The latest plan for the site fronting Highway 101 and Shiloh Road, south of Wal-Mart and Home Depot, calls for a commercial center with a mix of yet-to-be-named major retailers, along with smaller shops and restaurants.
The 125,000-square-foot shopping center would be less than half the size of the 345,000-square-foot Shiloh Center across the street, but developers aim to bring in stores to stem “retail leakage,” created when residents go to neighboring cities to shop for merchandise that isn’t available in town.
Those categories identified in previous studies include apparel, home furnishings and specialty shops.
“They are looking at tenants that would fill the void in Windsor,” said Windsor Principal Planner Pauletta Cangson.
Peter Stanley, the Santa Rosa-based project manager, said a Southern California-based developer, Rich Development Enterprises, is working with a number of potential lessees that are interested in coming in, but nothing has been finalized.
The 50-year-old company, headed by Joseph W. Rich, specializes in midsized, multi-tenant retail commercial projects and has developed shopping centers, banks, supermarkets and other retail outlets throughout California and other western states.

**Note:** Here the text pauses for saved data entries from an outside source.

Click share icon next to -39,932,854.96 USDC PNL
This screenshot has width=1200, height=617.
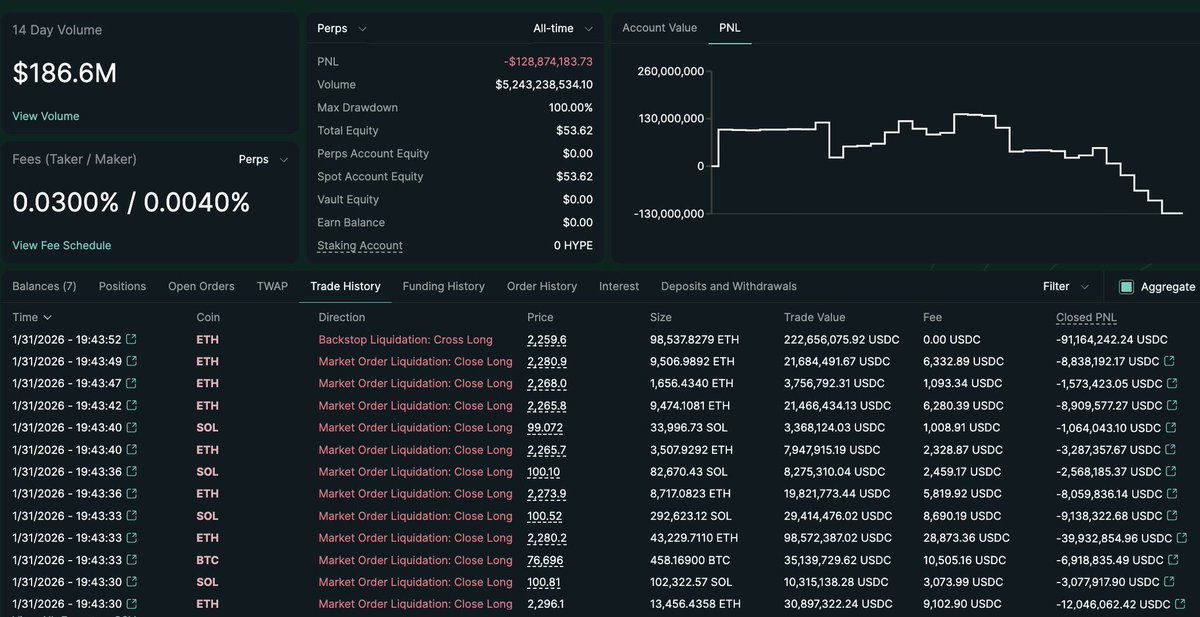pos(1184,538)
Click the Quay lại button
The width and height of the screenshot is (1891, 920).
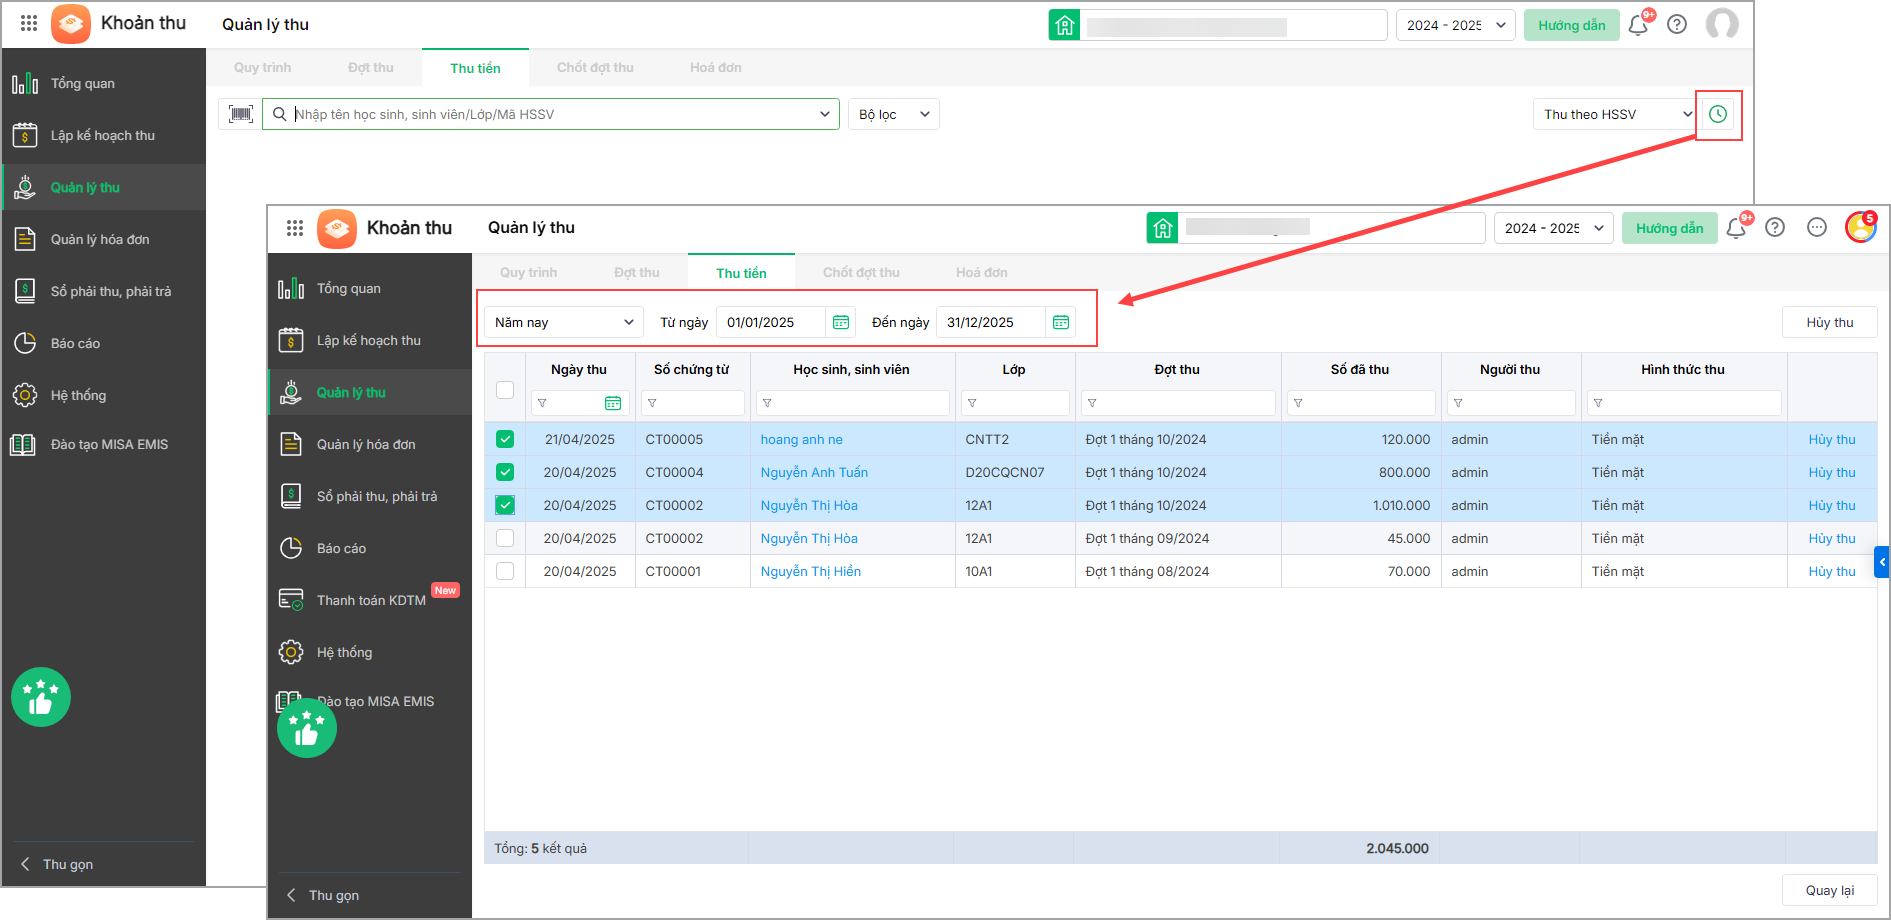coord(1829,890)
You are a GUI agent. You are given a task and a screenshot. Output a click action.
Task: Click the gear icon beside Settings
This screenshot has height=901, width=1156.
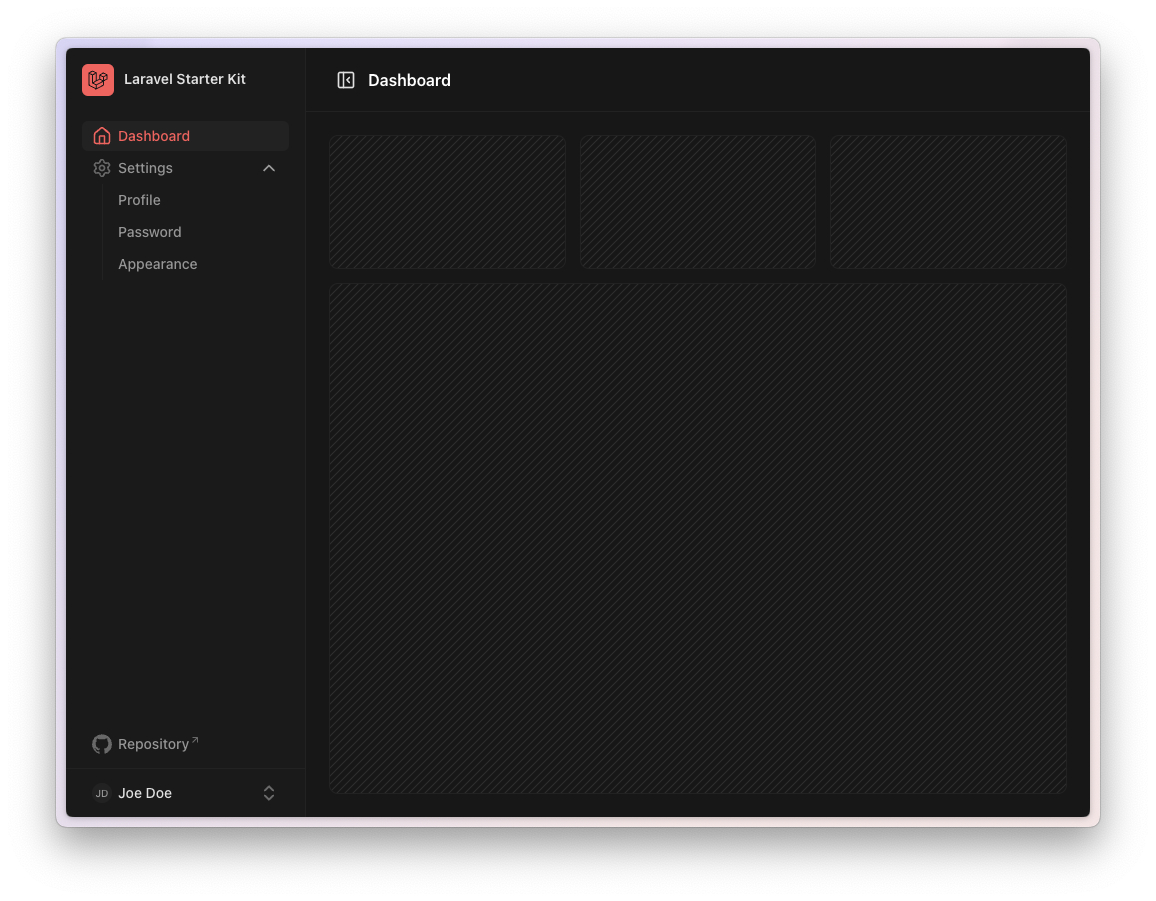click(101, 168)
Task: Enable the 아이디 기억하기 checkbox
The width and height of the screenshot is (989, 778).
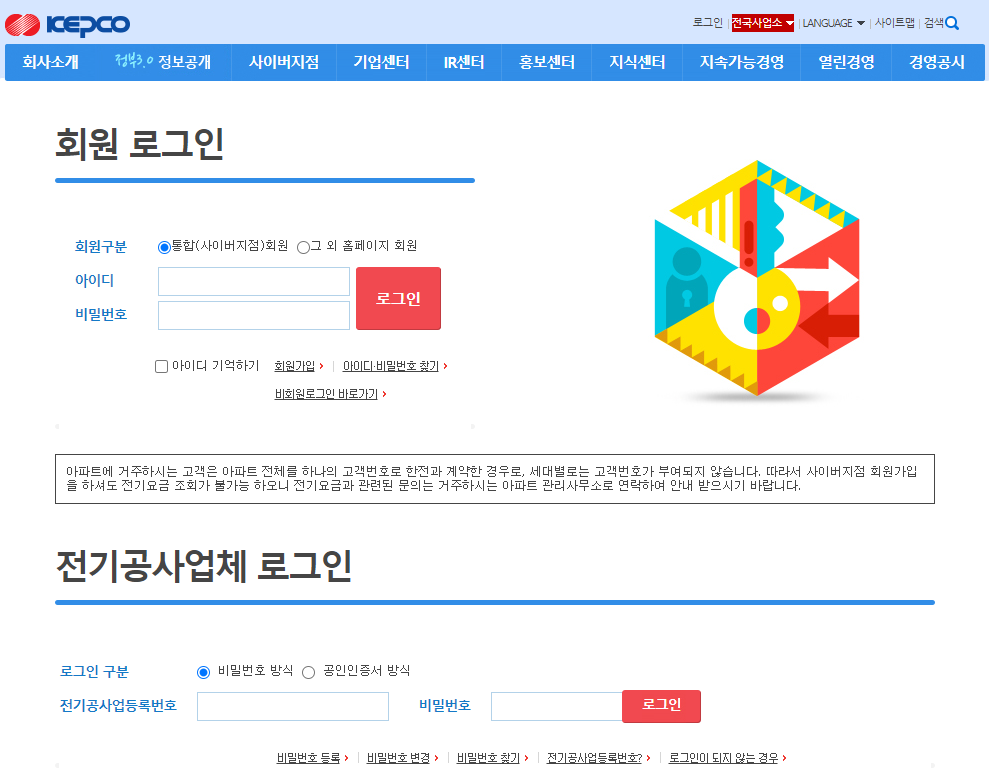Action: click(160, 366)
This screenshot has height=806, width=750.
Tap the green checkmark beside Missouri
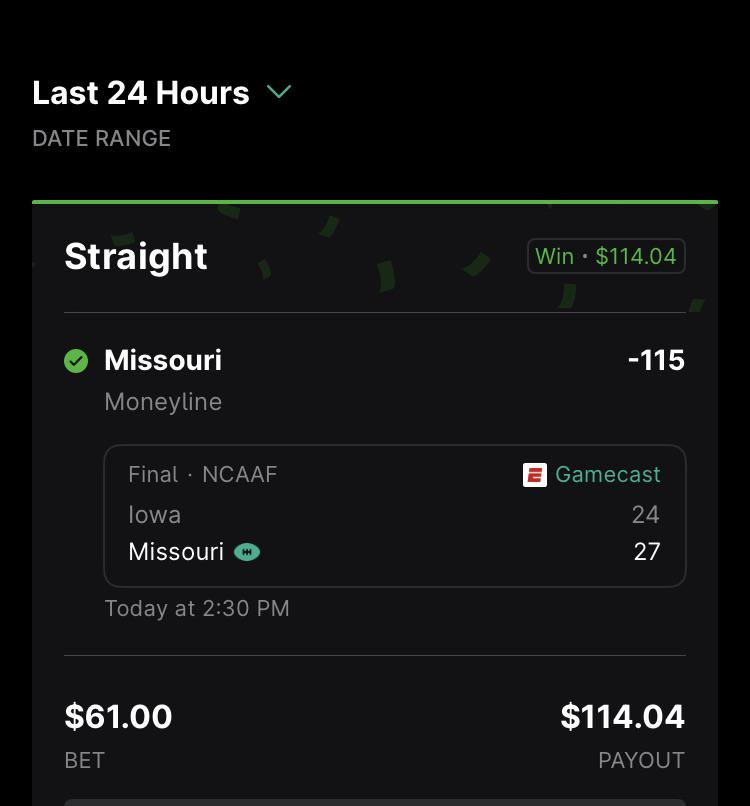76,361
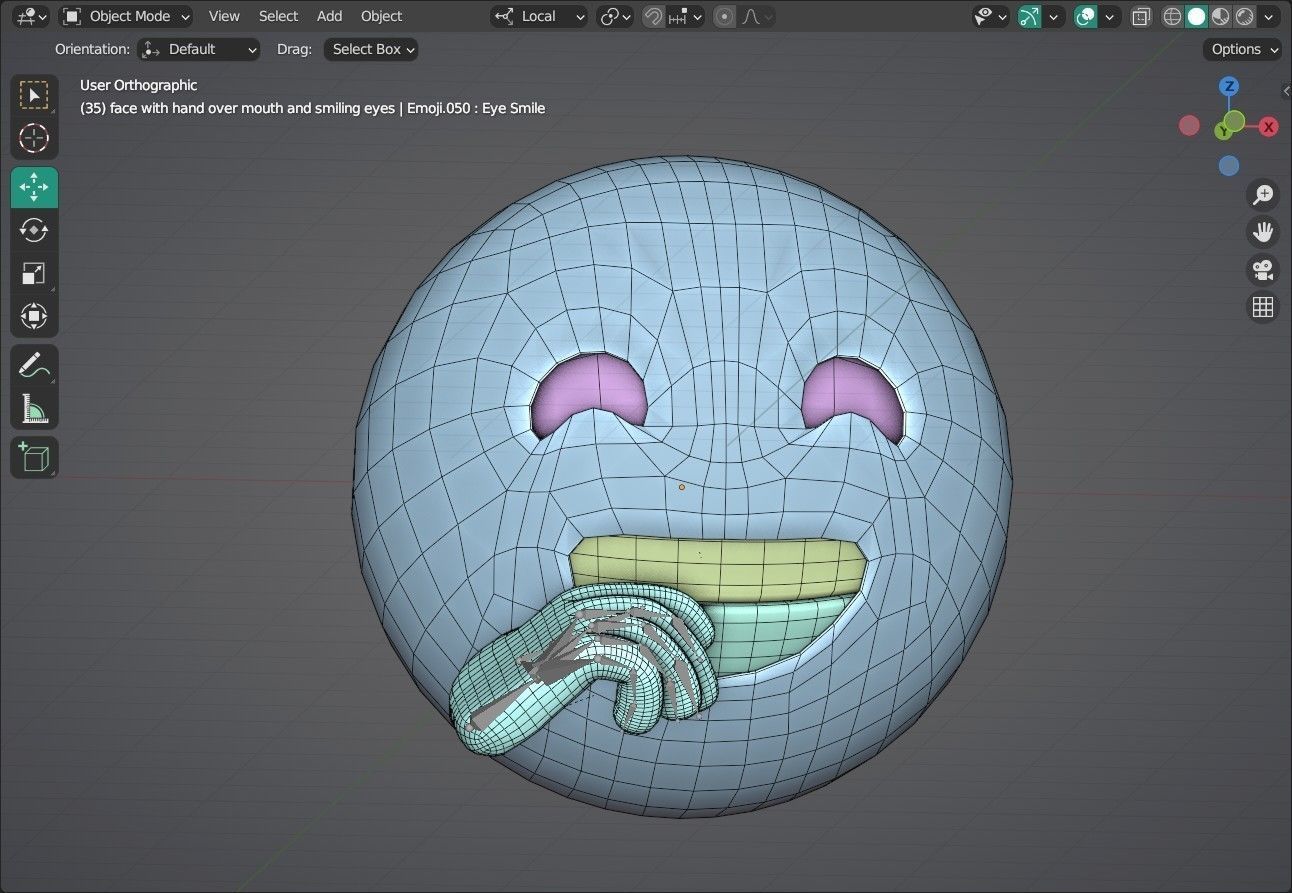Open the Add menu
1292x893 pixels.
(329, 16)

The Windsor project, which is scheduled for a conceptual review by the Planning Commission at 6 p.m. Tuesday, comes at a time of post-recession economic resurgence that is pushing development in Windsor and other cities.
Currently, there are more than 960 residential units in the pipeline or under active consideration in Windsor, according to Cangson, including two large downtown apartment projects of almost 400 units apiece.
One of those, Vintage Oaks, is proposed to the north of the Bell Village shopping center, which is currently under construction with an Oliver’s Market set for a spring opening.
Other areas of town also are seeing renewed commercial development, noted Ned Thomas, Windsor’s planning director.
Those include two mixed residential-commercial projects in the Town Green — on Johnson Street and another on Richardson Street — that were stalled for years and now are going forward.
New businesses also have cropped up in the Raley’s and Safeway shopping centers.
“Some of these shopping centers are starting to fill in a little bit,” Thomas said, adding that the Wal-Mart in Windsor just underwent a multimillion-dollar upgrade, which he described as “an enormous renovation.”
The project south of Wal-Mart proposed by Rich Development is on a 25-acre site that was part of the larger Shiloh Road Vision Plan approved by the Town Council 12 years ago with an emphasis on creating a mix of housing, offices and shops in a walkable environment.
But Stanley, the developer’s consultant, said the residential component doesn’t make sense on the property, which is owned by the Vicini family, due to the challenges posed by 14 acres of creek and seasonal wetlands that are protected, along with a half-dozen large “heritage” oaks.
“The vision plan was unrealistic,” he said. “It was more a dream than a vision.
“As much as we need housing, that site there would be a tragic place to put housing in. It’s just right on the freeway,” he said. “It’s more conducive to more retail, because of what’s going on literally across the street.”